🤖 AI Summary
Indoor semantic mapping remains challenging due to the high cost and impracticality of dedicated surveying.
Method: This paper proposes a crowdsourced landmark mapping approach that requires no specialized instrumentation. It leverages smartphone IMU trajectories and free-text notes collected implicitly during routine navigation and annotation tasks, automatically detecting, aligning, and aggregating multi-user observations of indoor landmarks. The method jointly models spatial and semantic information by integrating inertial trajectory analysis with natural language processing, embodying a “map-as-byproduct” paradigm—where mapping is seamlessly embedded within authentic user workflows.
Results: Evaluated in retail restocking and office inspection scenarios, the generated semantic landmark maps (with precise locations and functional labels) achieve superior landmark coverage and semantic consistency compared to existing crowdsourced mapping methods.

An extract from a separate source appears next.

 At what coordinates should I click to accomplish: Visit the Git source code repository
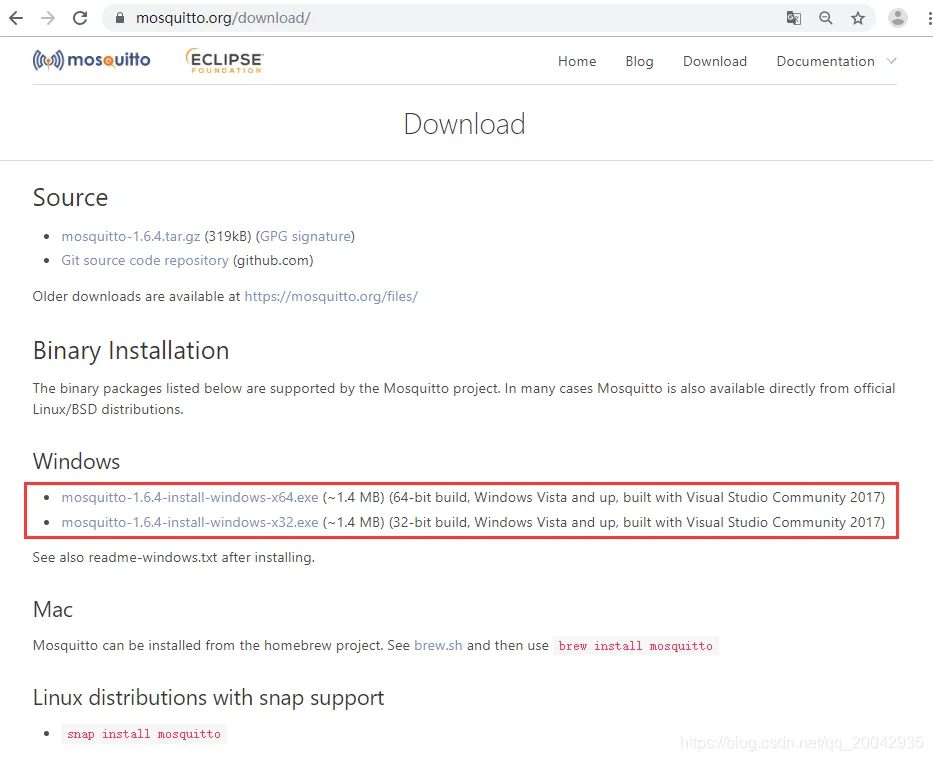144,260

This work significantly expands the applicability boundary of lightweight, sustainable indoor semantic mapping.
📝 Abstract
This paper presents Collective Landmark Mapper, a novel map-as-a-by-product system for generating semantic landmark maps of indoor environments. Consider users engaged in situated tasks that require them to navigate these environments and regularly take notes on their smartphones. Collective Landmark Mapper exploits the smartphone's IMU data and the user's free text input during these tasks to identify a set of landmarks encountered by the user. The identified landmarks are then aggregated across multiple users to generate a unified map representing the positions and semantic information of all landmarks. In developing the proposed system, we focused specifically on retail applications and conducted a formative interview with stakeholders to confirm their practical needs that motivate the map-as-a-byproduct approach. Our user study demonstrates the feasibility of the proposed system and its superior mapping performance in two different setups: creating a product availability map from restocking checklist tasks at a retail store and constructing a room usage map from office inspection tasks, further demonstrating the potential applicability to non-retail applications.